Carluke railway station as it looks today
Carluke railway station as it looks today

YouTube user 'drs47802'

Soldier's last letter home thrown from window of moving train

Matt Pickles

Dear wife and bairns
Off to France – love to you all
Daddy

On first reading, this note from George Cavan to his wife Jean and three daughters does not appear out of the ordinary.

But it was the last message he ever wrote to his family, two weeks before being killed in action on 13 April 1918 at the Battle of Hazelbrouck in France. The note only reached his family thanks to the goodwill of a passer-by.

George's granddaughter, Maureen Rogers, picks up the story.  'At the end of March 1918 George was away at training camp the orders came through to dispatch to France,' she explains.

'The train he was on with his troops went through his home station (Carluke in Scotland) but did not stop there. He threw out onto the station platform a matchbox containing a note to his family.

'On one side was the name of his wife and on the other the message to the family.'

The note came to light when Maureen submitted it to Oxford University's Great War Archive, which has collected and digitized more than 6,500 items relating to the First World War that were submitted by the general public.

The Archive was set up by Dr Stuart Lee of Oxford’s English Faculty and Academic IT Services and was used as the model for the Europe-wide Europeana 1914-1918 project..

Maureen lives in Australia and the subsequent blog post on the Great War Archive website triggered an unexpected set of events.

'We received a comment from George's family in Scotland who were unaware of the matchbox story,' says Alun Edwards, a project manager of the Great War Archive.

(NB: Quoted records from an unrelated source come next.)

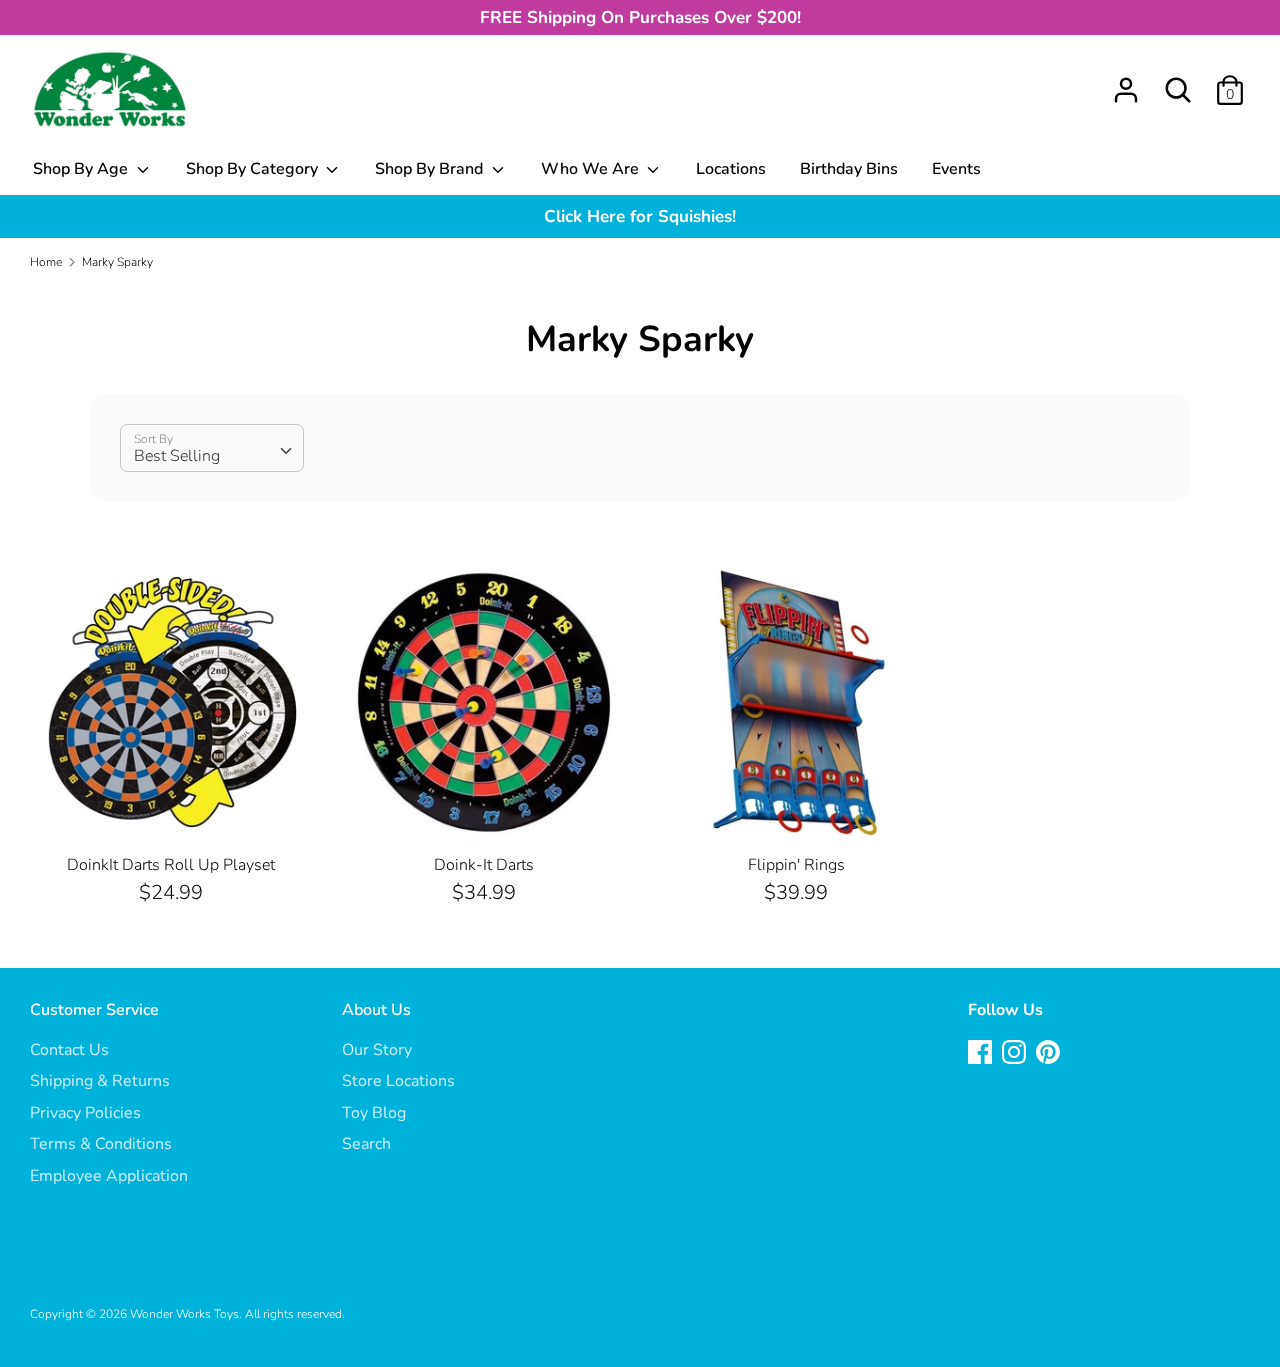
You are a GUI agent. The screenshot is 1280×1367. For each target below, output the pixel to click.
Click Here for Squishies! (640, 216)
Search (366, 1144)
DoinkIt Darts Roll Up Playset (171, 865)
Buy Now (172, 811)
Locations (731, 169)
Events (956, 169)
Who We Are (592, 169)
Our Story (377, 1050)
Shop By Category (254, 169)
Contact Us (69, 1050)
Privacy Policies (85, 1113)
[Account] (1126, 82)
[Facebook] (982, 1054)
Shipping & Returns (100, 1081)
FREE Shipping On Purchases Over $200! (640, 17)
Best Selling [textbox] (177, 456)
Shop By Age (82, 169)
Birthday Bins (849, 169)
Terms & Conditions (101, 1144)
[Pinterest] (1050, 1054)
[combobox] (212, 448)
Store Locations (398, 1081)
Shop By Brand (431, 169)
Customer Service (94, 1010)
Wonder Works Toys (184, 1314)
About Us (376, 1010)
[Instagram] (1016, 1054)
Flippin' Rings (796, 865)
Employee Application (109, 1176)
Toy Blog (374, 1113)
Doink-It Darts (484, 865)
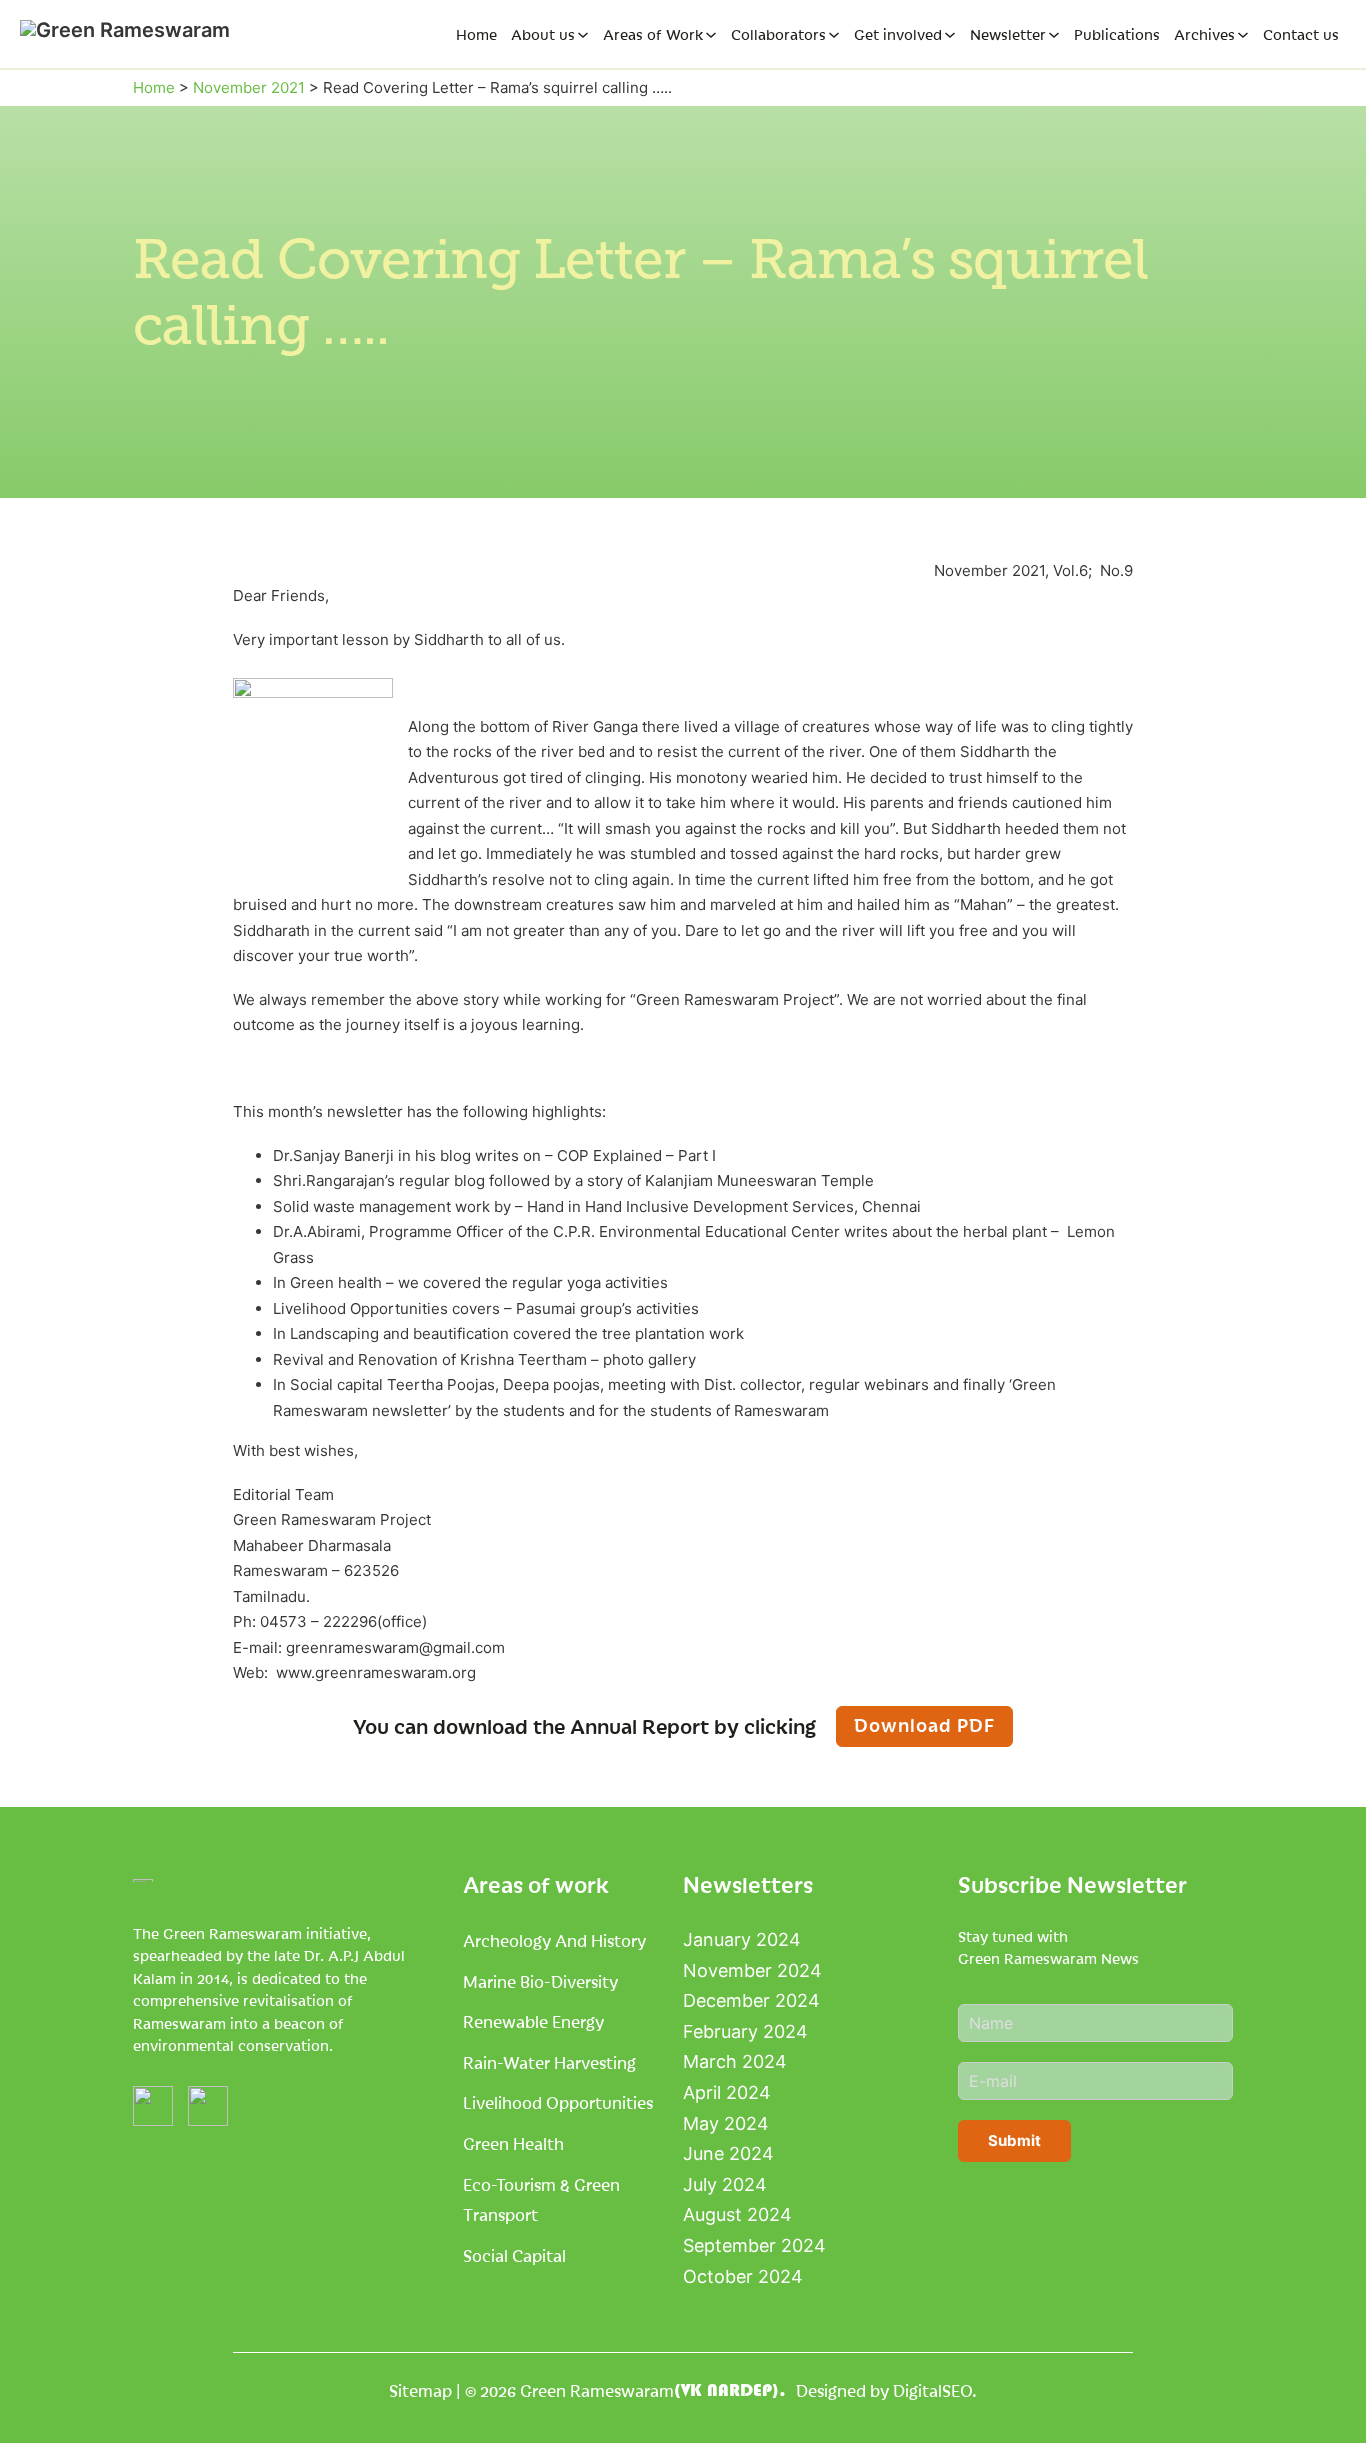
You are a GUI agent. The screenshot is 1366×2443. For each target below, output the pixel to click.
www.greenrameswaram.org (376, 1672)
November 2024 (752, 1970)
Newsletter (1008, 34)
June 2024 (728, 2153)
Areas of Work (653, 34)
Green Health (513, 2143)
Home (476, 34)
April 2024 (727, 2092)
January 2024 (742, 1939)
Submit (1014, 2140)
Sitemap (420, 2390)
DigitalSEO (932, 2390)
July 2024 (725, 2184)
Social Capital (514, 2255)
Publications (1117, 34)
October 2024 (743, 2276)
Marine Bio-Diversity (540, 1981)
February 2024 (745, 2031)
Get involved (898, 34)
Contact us (1301, 34)
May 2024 (726, 2123)
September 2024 (754, 2245)
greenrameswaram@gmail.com (395, 1647)
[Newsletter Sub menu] (1054, 35)
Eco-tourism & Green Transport (541, 2199)
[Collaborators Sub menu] (834, 35)
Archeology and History (554, 1940)
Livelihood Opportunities (558, 2102)
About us (543, 34)
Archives (1204, 34)
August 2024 (737, 2214)
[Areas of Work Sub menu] (711, 35)
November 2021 (249, 87)
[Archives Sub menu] (1243, 35)
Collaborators (778, 34)
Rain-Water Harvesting (549, 2062)
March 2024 (735, 2061)
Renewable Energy (533, 2021)
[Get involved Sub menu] (950, 35)
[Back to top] (1306, 2393)
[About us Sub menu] (583, 35)
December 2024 (751, 2000)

'Through this the family branches were able to join together their elements of their ancestors' stories. This formed the basis for a chapter of a book, published by the British Library, called "Hidden Stories of the First World War" by Jackie Storer.'

IT Services' work at the forefront of community collections will be presented at the forthcoming 19th annual Museums and the Web conference in April 2015 in Chicago.